ATLANTA — Georgia Gov. Brian Kemp announced Monday the state will spend another $125 million to increase staffing at hospitals amid a surge in coronavirus cases that has forced them to turn patients away.
The money will fund another 1,500 health care workers through the beginning of December, Kemp said at a news conference. It comes on top of $500 million the state has previously allocated that is funding 1,300 staff members at 68 hospitals, the governor said.
Kemp also announced he is closing state offices on the Friday before Labor Day to encourage unvaccinated employees to get inoculated against the virus. But he continued his opposition to vaccine or mask mandates, saying he did not think they work and they push people "into a corner."
"You see where mask mandates are causing fights at sporting events and on airplanes and other things," he said. "People know how to deal with the virus."
He cited a now-defunct government study that started in the 1930s and left Black men untreated for syphilis for decades as a source of vaccine hesitancy among African Americans. He said conservative whites in rural parts of the state are also resistant to the vaccines.

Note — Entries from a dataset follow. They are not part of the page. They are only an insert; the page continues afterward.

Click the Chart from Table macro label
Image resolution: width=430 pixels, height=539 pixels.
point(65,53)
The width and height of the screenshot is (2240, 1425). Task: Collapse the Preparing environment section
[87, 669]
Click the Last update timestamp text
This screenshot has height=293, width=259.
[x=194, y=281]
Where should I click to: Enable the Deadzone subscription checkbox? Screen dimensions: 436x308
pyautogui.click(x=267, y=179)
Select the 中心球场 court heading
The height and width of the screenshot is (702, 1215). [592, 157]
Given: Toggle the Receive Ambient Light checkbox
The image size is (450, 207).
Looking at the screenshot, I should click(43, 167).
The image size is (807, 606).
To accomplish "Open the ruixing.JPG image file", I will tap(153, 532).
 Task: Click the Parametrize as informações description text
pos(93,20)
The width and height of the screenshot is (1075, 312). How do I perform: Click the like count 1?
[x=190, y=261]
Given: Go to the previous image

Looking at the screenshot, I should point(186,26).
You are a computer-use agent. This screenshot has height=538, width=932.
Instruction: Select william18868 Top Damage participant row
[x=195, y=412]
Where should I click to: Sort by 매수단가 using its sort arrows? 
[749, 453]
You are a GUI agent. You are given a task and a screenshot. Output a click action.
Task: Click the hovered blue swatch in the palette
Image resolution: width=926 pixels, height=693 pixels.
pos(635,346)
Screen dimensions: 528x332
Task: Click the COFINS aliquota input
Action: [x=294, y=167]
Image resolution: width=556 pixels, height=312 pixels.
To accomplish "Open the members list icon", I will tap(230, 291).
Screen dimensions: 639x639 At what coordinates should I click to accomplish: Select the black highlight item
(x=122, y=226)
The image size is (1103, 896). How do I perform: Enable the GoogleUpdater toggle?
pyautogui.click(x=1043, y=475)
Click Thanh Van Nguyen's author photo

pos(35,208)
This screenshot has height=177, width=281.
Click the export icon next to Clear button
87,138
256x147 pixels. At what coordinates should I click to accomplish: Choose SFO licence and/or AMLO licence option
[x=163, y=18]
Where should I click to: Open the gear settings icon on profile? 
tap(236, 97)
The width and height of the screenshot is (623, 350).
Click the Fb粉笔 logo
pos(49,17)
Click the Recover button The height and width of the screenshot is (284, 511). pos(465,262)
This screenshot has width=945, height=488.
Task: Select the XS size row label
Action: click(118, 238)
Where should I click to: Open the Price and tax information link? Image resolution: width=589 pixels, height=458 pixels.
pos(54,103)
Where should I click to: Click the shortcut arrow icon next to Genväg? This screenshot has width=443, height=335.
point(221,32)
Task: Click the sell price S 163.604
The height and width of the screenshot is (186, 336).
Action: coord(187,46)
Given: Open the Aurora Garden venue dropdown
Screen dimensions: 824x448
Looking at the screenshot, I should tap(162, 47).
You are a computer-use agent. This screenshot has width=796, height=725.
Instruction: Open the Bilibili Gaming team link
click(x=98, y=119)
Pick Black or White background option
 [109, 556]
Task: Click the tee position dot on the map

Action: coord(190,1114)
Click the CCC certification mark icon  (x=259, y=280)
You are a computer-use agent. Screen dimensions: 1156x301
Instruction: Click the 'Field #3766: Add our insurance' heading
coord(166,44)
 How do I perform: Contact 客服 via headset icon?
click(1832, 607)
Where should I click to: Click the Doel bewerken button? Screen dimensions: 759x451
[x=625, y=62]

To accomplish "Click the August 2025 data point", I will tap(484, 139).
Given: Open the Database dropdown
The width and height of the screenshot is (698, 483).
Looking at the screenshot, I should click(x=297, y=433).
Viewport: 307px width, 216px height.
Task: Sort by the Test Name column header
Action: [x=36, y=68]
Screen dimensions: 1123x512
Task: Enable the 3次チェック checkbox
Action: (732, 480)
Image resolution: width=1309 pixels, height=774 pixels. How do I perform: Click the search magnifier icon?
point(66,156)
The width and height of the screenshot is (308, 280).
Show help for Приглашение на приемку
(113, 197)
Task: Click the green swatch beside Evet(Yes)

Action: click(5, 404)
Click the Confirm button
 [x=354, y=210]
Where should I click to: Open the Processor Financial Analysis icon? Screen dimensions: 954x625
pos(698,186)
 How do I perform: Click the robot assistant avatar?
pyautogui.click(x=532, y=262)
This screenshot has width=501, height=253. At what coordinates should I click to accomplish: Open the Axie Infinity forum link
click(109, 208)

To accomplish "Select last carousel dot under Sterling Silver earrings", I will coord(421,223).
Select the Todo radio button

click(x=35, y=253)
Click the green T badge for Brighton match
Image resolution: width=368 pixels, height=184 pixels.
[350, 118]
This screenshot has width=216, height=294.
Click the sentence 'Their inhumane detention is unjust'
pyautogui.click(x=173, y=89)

"My message to people is: Talk to your doctor, talk to your local pharmacist, talk to whoever you trust that is involved in health care, or your faith leader, about the vaccines," the Republican governor said. "Learn more about them. Learn more about the science, and then make a good decision for yourself."
Kemp's opposition to a vaccine requirement for state workers is a sharp break with states led by Democrats. Virginia Gov. Ralph Northam announced earlier this month that most of Virginia's state workers will have to be vaccinated or agree to regular COVID-19 testing. North Carolina, New York and California have issued similar requirements, and the Biden administration has ordered strict vaccine rules for federal workers.
Georgia's coronavirus case count is soaring, fueled by the much more contagious delta variant among people who have not been vaccinated. Federal officials shut down the Jimmy Carter Library and Museum in Atlanta on Monday, a little more than a month after it reopened, saying the surrounding county far exceeds the definition of a high transmission area.
Many of the hospitals now inundated with coronavirus patients have warned they don't have enough beds and staff to take any more.
Hospitals are short on nurses, respiratory therapists and ICU personnel. The additional staff the state is funding will open up an additional 450 beds at nine regional hospitals, Kemp said.
"I think this is huge," said Anna Adams, a spokesperson for the Georgia Hospital Association. "Those facilities that are in desperate need are probably very much looking forward to having that extra help."
The number of COVID-19 patients in Georgia's hospitals has climbed to nearly 4,500, with more than 88% of the state's ICU beds in use. Many hospitals are diverting patients headed for their emergency rooms and ICUs.
The vast majority of the new patients did not get their shots. Only 41% of Georgia's population is fully vaccinated, well below the national average.
Hospitals are dealing with more patients in their 30s, 40s and 50s than during previous surges — likely a reflection that many older residents have gotten vaccinated, Georgia Department of Public Health Commissioner Kathleen Toomey said Monday. She said the state plans to increase the availability of testing and have testing sites at hospitals to relieve some of the burden on them.
Schools, meanwhile, are struggling to keep classrooms open as exposure to infections forces many students and teachers to quarantine. Ten school districts or charter schools have sent all students home, including Screven County, which announced its decision Monday. Those districts have more than 26,000 students combined, about 1.5% of statewide public school enrollment.
Child deaths remain very rare nationally, even with the delta variant, but some Georgia students have not been spared. WTOC reported Monday that Brandon Marsh, an 18-year-old senior at Tattnall County High School west of Savannah, died of COVID-19 on Aug. 7. The Tattnall district announced new safety measures in response to a spike in cases, including temperature checks, but is not making masks mandatory.
Kemp, who is up for reelection next year, said schools had to "fight through" similar surges last year, and he had no plans to impose any statewide restrictions.